The following usable rules [14] were oriented:

f₂(x, f₂(a, y)) -> f₂(a, f₂(f₂(f₂(a, x), h₁(a)), y))

↳ QTRS

  ↳ DependencyPairsProof

    ↳ QDP

      ↳ DependencyGraphProof

        ↳ QDP

          ↳ QDPOrderProof

            ↳ QDP

              ↳ QDPOrderProof

Q DP problem:
The TRS P consists of the following rules:

F₂(x, f₂(a, y)) -> F₂(f₂(f₂(a, x), h₁(a)), y)
F₂(x, f₂(a, y)) -> F₂(a, f₂(f₂(f₂(a, x), h₁(a)), y))

The TRS R consists of the following rules:

f₂(x, f₂(a, y)) -> f₂(a, f₂(f₂(f₂(a, x), h₁(a)), y))

Q is empty.
We have to consider all minimal (P,Q,R)-chains.
We use the reduction pair processor [13].

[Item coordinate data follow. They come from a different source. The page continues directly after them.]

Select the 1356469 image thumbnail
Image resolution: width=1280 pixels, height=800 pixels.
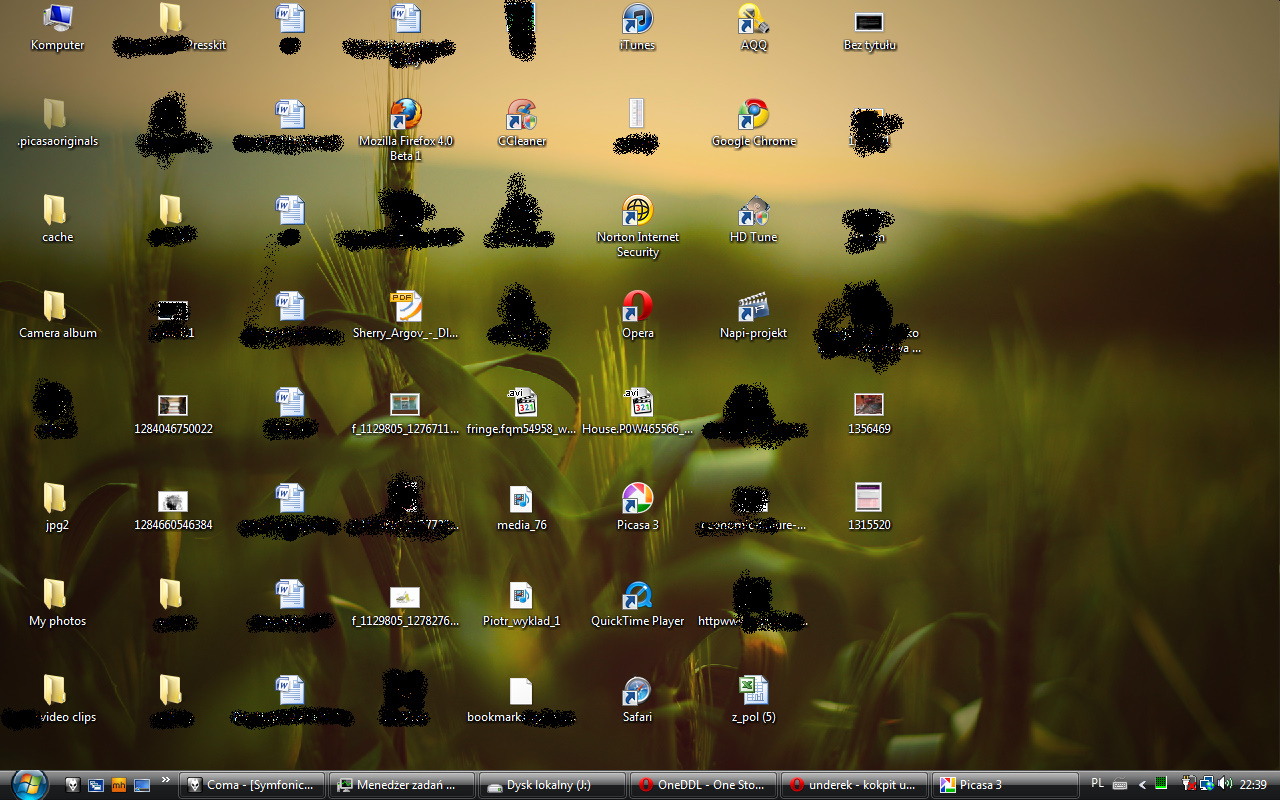click(869, 405)
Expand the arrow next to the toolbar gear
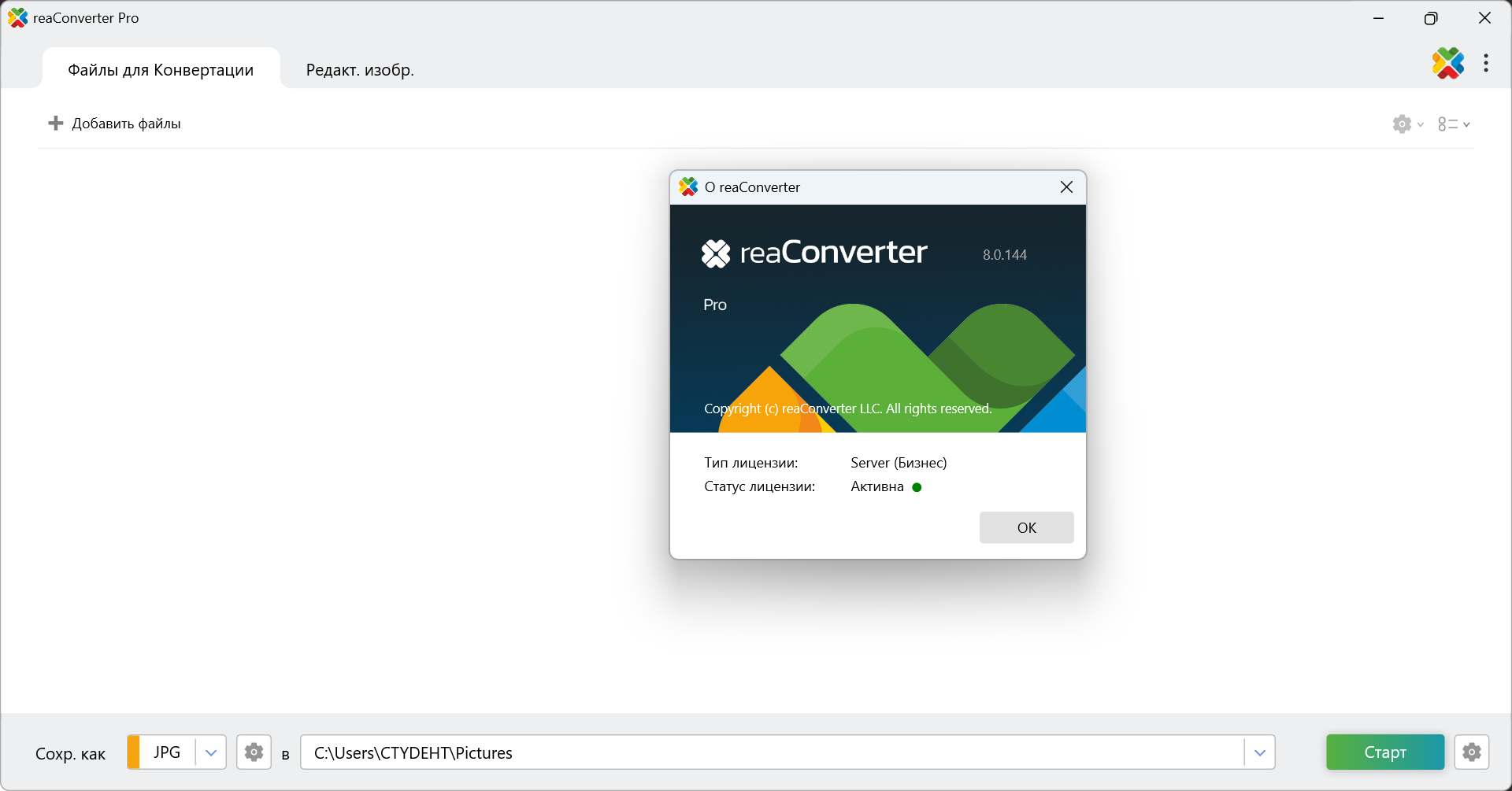 (1421, 124)
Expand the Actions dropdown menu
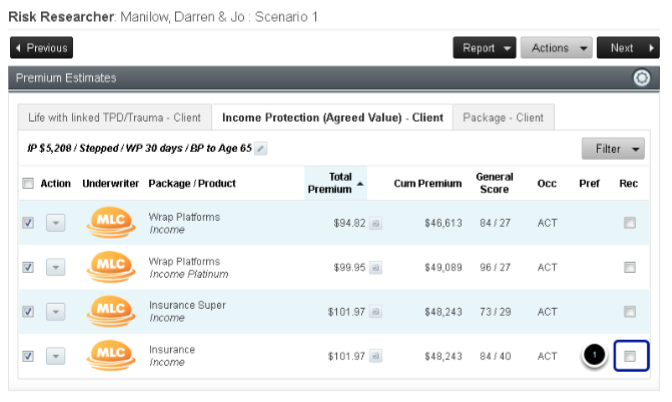 pyautogui.click(x=556, y=48)
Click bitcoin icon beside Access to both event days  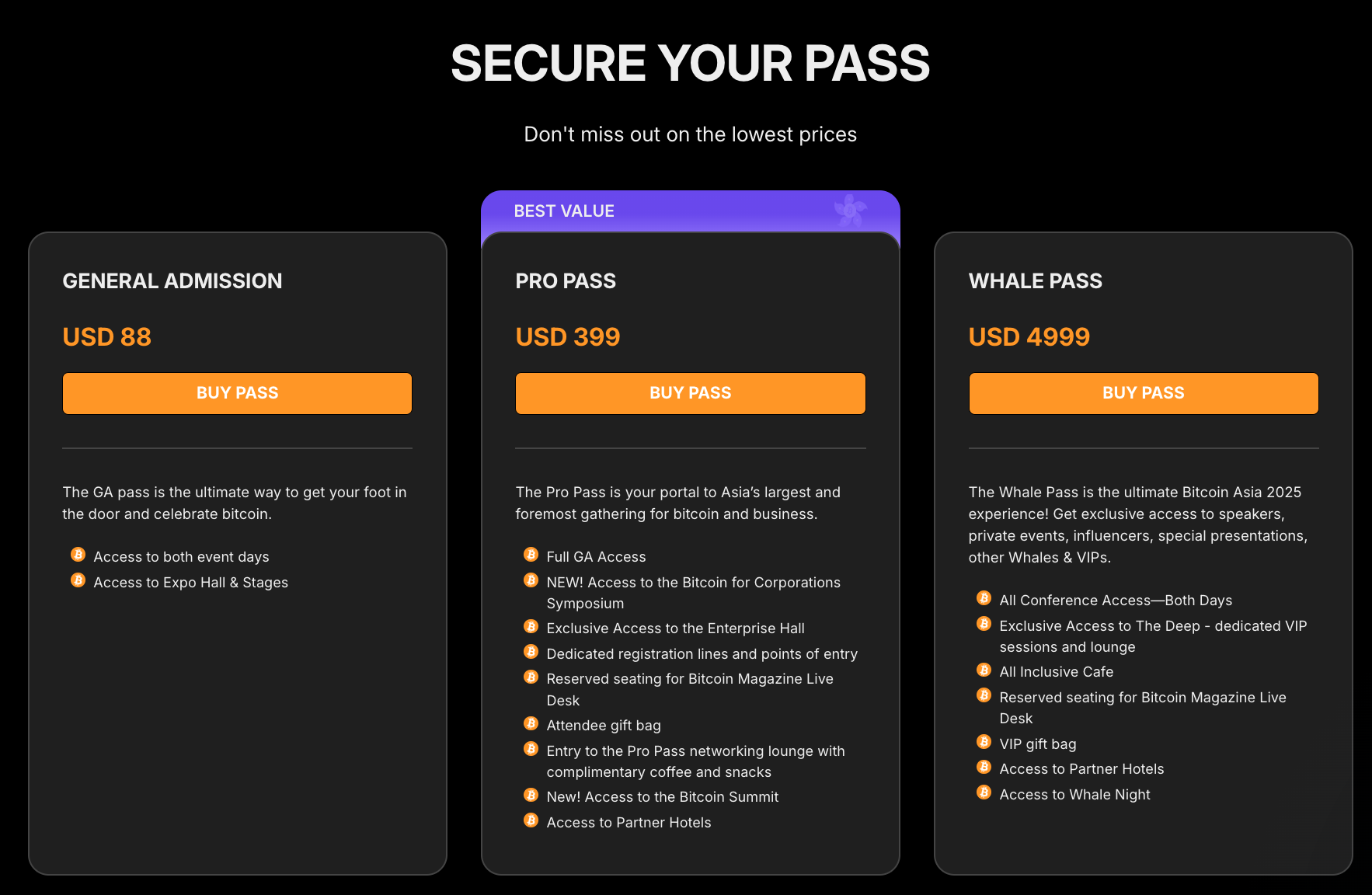78,555
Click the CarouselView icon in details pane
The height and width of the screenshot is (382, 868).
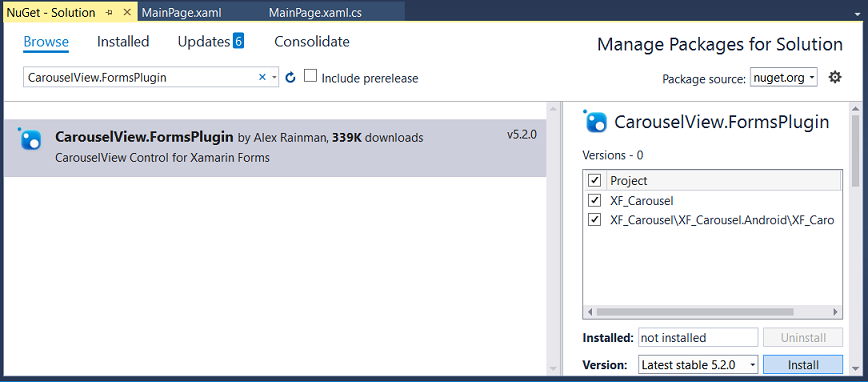click(596, 122)
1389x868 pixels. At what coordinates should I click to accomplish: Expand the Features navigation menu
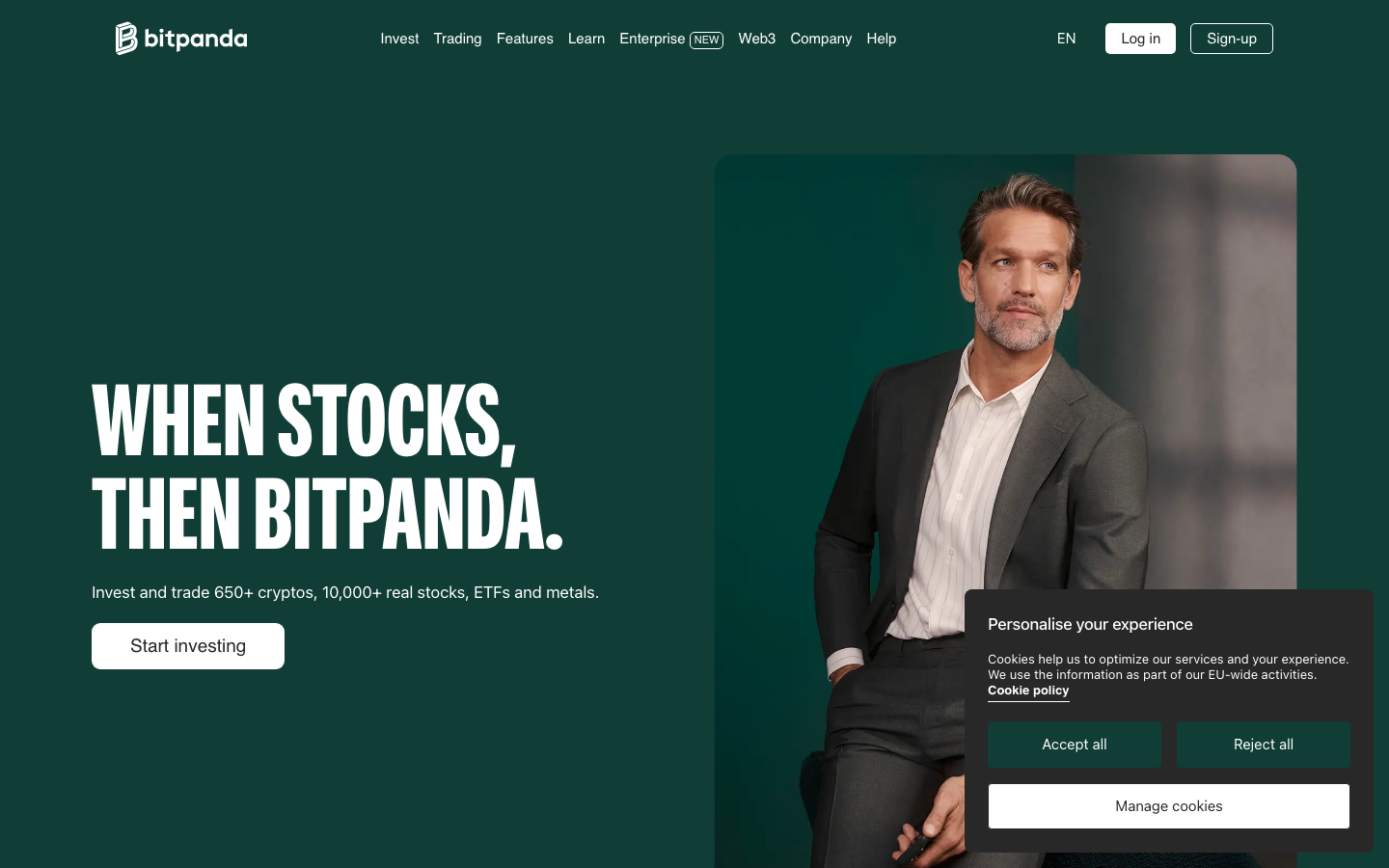click(525, 39)
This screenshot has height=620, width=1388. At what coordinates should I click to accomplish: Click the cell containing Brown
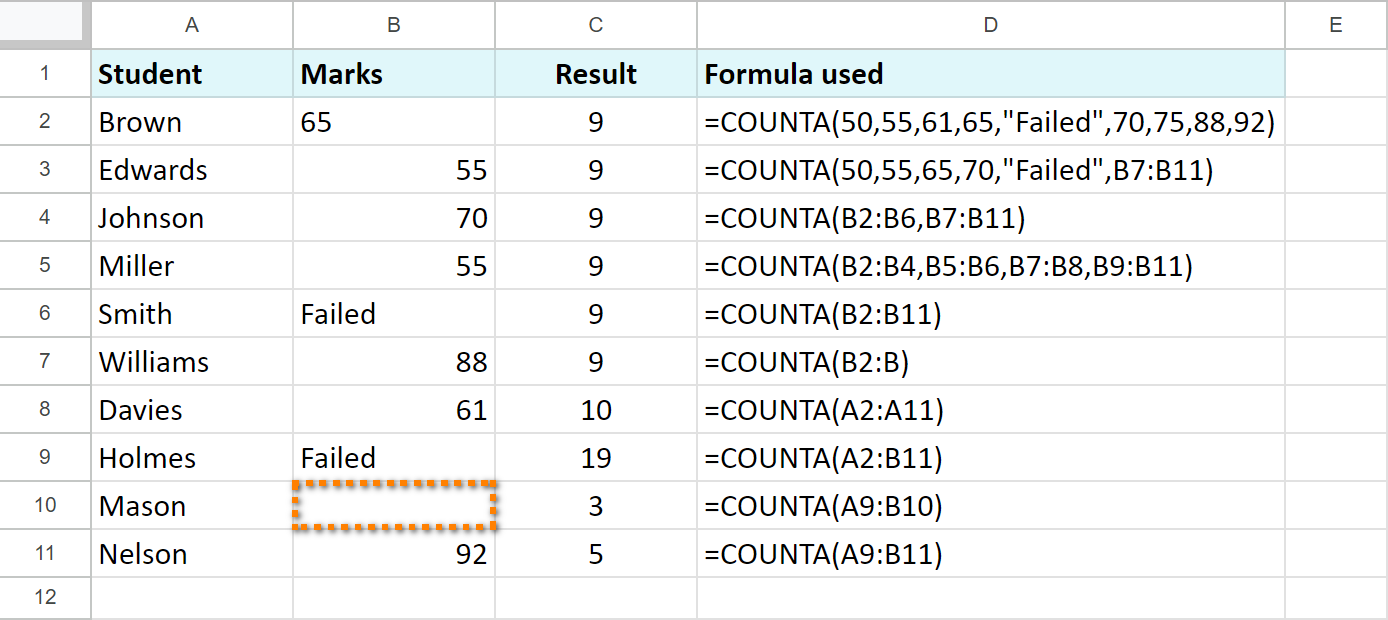(x=191, y=121)
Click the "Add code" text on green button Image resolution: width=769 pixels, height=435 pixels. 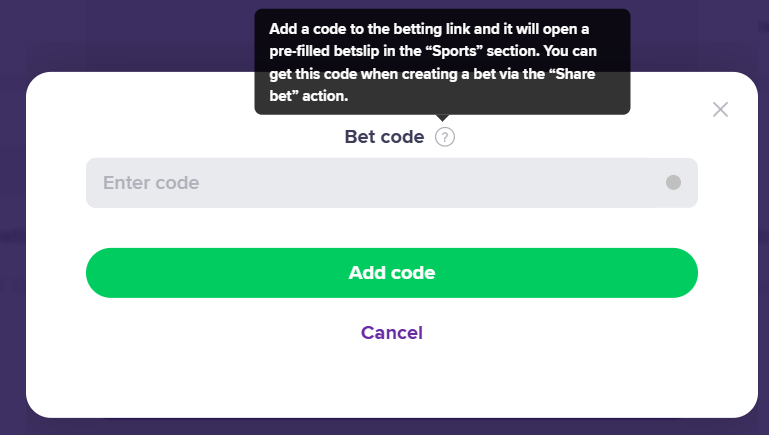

The following pairs can be oriented strictly and are deleted.

F₂(x, f₂(a, y)) -> F₂(f₂(f₂(a, x), h₁(a)), y)

The remaining pairs can at least be oriented weakly.

F₂(x, f₂(a, y)) -> F₂(a, f₂(f₂(f₂(a, x), h₁(a)), y))

Used ordering: Polynomial interpretation [21]:

POL(F₂(x₁, x₂)) = 2·x₂
POL(a) = 0
POL(f₂(x₁, x₂)) = 2 + 3·x₂
POL(h₁(x₁)) = 0

The following usable rules [14] were oriented:

f₂(x, f₂(a, y)) -> f₂(a, f₂(f₂(f₂(a, x), h₁(a)), y))

↳ QTRS

  ↳ DependencyPairsProof

    ↳ QDP

      ↳ DependencyGraphProof

        ↳ QDP

          ↳ QDPOrderProof

            ↳ QDP

              ↳ QDPOrderProof

                ↳ QDP

Q DP problem:
The TRS P consists of the following rules:

F₂(x, f₂(a, y)) -> F₂(a, f₂(f₂(f₂(a, x), h₁(a)), y))

The TRS R consists of the following rules:

f₂(x, f₂(a, y)) -> f₂(a, f₂(f₂(f₂(a, x), h₁(a)), y))

Q is empty.
We have to consider all minimal (P,Q,R)-chains.